Известный историк Русской Церкви, Толстой мог бы добавить, что происки Рима в отношении России имеют многовековую историю, что провал миссии сделал Поссевина личным врагом царя, что само слово "иезуит" из-за бессовестности и беспринципности членов ордена давно сделалось именем нарицательным, что сам легат приехал в Москву уже через несколько месяцев после смерти царевича и ни при каких условиях не мог быть свидетелем происшедшего… Много чего можно добавить по этому поводу. Показательна, например, полная неразбериха в "свидетельствах" о сыноубийстве.

Поссевин говорит, что царь рассердился на свою невестку, жену царевича, и во время вспыхнувшей ссоры убил его. Нелепость версии (уже с момента возникновения) была так очевидна, что потребовалось "облагородить" рассказ, найти более "достоверный" повод и "мотив убийства". Так появилась другая сказка – о том, что царевич возглавил политическую оппозицию курсу отца на переговорах с Баторием о заключении мира и был убит царем по подозрению в причастности к боярскому заговору. Излишне говорить, что обе версии совершенно голословны и бездоказательны. На их достоверность невозможно найти и намека во всей массе дошедших до нас документов и актов, относящихся к тому времени.

А вот предположения о естественной смерти царевича Ивана имеют под собой документальную основу. Еще в 1570 году болезненный и благочестивый царевич, благоговейно страшась тягот предстоявшего ему царского служения, пожаловал в Кирилло-Белозерский монастырь огромный по тем временам вклад – тысячу рублей. Предпочитая мирской славе монашеский подвиг, он сопроводил вклад условием, чтобы "ино похочет постричися, царевича князя Ивана постригли за тот вклад, а если, по грехам, царевича не станет, то и поминати" .

Косвенно свидетельствует о смерти Ивана от болезни и то, что в "доработанной" версии о сыноубийстве смерть его последовала не мгновенно после "рокового удара", а через четыре дня, в Александровской слободе. Эти четыре дня – скорее всего, время предсмертной болезни царевича.

В последние годы жизни он все дальше и дальше отходил от многомятежного бурления мирской суеты. Эта "неотмирность" наследника престола не мешала ему заниматься государственными делами, воспринимавшимися как "Божие тягло". Но душа его стремилась к Небу. Документальные свидетельства подтверждают силу и искренность этого стремления. В сборниках библиотеки Общества истории и древностей помещены: служба преподобному Антонию Сийскому, писанная царевичем в 1578 году, "житие и подвиги аввы Антония чудотворца… переписано бысть многогрешным Иваном" и похвальное слово тому же святому, вышедшее из-под пера царевича за год до его смерти, в 1580 году. Православный человек поймет, о чем это говорит.

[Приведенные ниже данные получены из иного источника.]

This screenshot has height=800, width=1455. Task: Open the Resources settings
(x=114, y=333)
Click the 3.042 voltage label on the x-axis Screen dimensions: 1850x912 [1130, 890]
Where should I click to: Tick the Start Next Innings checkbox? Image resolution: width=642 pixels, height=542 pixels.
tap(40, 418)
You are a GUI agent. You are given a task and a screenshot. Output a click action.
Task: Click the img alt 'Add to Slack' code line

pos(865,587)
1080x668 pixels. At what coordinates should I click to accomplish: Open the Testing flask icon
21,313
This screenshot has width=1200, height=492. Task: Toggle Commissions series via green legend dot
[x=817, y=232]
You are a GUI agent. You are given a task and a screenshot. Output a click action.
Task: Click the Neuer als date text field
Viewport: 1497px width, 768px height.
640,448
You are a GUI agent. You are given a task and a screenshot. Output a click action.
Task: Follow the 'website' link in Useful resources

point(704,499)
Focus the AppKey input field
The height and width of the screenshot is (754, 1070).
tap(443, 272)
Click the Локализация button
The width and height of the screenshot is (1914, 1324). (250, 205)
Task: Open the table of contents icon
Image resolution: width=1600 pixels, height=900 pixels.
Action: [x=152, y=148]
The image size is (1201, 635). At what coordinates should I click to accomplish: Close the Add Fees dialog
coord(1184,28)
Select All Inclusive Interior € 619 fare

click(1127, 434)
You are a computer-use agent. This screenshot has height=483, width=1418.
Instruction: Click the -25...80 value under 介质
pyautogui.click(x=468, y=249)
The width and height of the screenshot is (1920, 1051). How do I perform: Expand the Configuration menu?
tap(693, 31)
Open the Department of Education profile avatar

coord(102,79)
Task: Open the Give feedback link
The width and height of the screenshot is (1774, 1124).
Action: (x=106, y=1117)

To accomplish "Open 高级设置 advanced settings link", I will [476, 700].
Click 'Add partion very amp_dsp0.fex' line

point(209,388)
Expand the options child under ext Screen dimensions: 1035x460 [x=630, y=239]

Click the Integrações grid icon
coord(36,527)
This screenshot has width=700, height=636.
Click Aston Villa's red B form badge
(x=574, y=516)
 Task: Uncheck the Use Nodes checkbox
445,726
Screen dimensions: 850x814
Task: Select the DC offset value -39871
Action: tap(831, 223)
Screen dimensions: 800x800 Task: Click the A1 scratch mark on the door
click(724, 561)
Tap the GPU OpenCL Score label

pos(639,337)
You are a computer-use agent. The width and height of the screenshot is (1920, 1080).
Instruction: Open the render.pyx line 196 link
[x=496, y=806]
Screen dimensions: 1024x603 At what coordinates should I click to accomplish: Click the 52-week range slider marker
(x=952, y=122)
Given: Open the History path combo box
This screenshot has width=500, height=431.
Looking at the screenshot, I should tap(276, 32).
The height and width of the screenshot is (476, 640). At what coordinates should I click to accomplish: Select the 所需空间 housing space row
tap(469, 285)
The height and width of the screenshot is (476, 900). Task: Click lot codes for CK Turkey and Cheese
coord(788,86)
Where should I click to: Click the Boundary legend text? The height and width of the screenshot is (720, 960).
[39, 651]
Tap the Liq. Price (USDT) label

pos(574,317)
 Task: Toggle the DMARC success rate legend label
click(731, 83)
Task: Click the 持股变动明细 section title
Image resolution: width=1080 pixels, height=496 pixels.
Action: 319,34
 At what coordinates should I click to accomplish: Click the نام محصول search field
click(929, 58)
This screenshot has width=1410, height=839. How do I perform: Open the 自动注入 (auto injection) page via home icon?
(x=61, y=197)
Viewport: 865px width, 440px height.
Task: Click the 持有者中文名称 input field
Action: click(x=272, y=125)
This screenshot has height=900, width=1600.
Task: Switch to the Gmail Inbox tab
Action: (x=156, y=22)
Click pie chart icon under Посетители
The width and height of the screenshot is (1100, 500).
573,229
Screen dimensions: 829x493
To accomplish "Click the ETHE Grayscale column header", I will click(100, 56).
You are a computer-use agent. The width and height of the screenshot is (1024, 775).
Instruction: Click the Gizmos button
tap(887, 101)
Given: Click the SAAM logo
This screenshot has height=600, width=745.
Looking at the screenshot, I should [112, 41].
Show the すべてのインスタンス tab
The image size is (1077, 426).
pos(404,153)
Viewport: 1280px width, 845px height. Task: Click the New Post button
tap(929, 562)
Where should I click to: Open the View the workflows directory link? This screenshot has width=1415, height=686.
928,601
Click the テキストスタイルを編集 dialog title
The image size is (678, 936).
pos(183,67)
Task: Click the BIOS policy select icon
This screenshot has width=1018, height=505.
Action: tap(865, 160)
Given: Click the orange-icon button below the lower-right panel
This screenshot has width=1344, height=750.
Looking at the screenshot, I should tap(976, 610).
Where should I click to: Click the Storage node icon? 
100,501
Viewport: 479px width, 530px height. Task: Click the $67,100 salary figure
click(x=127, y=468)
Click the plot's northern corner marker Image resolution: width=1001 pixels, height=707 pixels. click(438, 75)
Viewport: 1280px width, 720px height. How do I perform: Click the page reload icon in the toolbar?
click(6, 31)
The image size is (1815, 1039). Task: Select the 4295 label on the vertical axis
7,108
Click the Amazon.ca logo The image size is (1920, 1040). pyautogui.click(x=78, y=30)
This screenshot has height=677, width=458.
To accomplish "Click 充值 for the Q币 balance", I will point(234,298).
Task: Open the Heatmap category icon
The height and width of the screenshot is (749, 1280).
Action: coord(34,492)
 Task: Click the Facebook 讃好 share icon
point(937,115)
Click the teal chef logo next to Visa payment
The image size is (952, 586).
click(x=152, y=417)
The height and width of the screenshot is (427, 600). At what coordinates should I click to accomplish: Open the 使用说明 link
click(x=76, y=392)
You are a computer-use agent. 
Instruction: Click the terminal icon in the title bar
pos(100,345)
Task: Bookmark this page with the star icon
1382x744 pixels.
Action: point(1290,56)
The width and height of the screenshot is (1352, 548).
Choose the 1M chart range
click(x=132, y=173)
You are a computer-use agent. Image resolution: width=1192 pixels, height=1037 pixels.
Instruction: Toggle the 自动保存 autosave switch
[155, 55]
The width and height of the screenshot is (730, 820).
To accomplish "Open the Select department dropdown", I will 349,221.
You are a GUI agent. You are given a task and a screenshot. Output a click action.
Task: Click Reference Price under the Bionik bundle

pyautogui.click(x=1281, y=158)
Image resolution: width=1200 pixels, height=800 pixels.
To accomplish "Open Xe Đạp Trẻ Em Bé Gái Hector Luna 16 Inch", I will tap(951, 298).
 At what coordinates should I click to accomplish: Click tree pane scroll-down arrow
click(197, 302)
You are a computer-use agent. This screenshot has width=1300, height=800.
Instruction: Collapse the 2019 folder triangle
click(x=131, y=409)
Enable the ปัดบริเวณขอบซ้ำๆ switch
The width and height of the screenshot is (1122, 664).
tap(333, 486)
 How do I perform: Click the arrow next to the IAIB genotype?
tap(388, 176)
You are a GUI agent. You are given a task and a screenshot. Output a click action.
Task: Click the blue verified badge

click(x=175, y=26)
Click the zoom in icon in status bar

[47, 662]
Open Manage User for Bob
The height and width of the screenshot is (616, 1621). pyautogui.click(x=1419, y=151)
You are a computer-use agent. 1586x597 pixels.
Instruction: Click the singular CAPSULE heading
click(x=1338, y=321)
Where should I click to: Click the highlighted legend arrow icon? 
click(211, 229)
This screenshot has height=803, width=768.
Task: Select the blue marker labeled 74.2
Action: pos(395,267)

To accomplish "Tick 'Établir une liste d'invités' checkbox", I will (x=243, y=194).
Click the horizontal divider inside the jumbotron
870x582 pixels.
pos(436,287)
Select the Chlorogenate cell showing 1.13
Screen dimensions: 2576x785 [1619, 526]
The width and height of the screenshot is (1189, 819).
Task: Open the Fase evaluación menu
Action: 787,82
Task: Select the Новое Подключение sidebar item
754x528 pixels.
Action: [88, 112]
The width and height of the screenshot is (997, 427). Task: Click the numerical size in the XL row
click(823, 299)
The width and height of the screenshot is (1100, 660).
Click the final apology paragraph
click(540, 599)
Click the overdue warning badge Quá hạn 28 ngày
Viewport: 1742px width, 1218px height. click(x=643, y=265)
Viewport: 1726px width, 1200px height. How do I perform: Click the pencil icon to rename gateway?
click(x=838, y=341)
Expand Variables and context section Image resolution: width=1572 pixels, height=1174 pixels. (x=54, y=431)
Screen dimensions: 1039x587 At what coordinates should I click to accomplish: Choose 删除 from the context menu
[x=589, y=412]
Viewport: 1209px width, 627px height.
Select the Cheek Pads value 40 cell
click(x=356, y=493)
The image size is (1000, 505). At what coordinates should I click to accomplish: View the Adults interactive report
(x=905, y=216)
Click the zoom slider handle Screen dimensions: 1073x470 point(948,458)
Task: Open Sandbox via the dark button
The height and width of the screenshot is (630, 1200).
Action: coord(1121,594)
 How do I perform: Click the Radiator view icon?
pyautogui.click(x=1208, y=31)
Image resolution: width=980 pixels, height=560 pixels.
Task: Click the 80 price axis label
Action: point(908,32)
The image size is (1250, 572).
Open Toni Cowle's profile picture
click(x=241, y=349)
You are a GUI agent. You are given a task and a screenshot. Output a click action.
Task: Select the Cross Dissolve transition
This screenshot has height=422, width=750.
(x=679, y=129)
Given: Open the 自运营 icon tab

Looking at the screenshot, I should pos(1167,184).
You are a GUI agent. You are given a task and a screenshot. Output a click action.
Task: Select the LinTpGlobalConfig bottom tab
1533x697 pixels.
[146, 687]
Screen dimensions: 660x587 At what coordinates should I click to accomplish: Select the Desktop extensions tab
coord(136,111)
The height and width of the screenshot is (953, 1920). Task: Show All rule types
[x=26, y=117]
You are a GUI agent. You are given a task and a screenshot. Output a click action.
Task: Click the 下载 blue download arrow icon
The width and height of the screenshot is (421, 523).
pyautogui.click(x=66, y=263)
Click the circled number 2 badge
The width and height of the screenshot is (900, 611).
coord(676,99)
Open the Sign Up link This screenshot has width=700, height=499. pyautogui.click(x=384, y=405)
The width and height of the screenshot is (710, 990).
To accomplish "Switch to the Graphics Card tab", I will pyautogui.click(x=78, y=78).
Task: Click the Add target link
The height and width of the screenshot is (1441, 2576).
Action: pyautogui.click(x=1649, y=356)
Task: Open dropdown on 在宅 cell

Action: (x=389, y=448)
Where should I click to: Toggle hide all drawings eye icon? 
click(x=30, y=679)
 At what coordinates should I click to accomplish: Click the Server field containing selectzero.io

Высота духовной жизни Ивана была столь очевидна, что после церковного собора духовенство обратилось к нему с просьбой написать канон преподобному Антонию, которого царевич знал лично. "После канона, – пишет Иван в послесловии к своему труду, – написал я и житие; архиепископ Александр убедил написать и похвальное слово". В свете этих фактов недобросовестность версии о "сыноубийстве" и о жестокости царевича ("весь в отца") кажется несомненной. Что же касается утверждений о жестокости самого Грозного царя, к ним мы вернемся позже…

Следующий "свидетель" и современник эпохи, о писаниях которого стоит упомянуть, это Генрих Штаден, вестфальский искатель приключений, занесенный судьбой в Москву времен Иоанна IV. "Неподражаемый цинизм" записок Штадена обратил на себя внимание даже советских историков.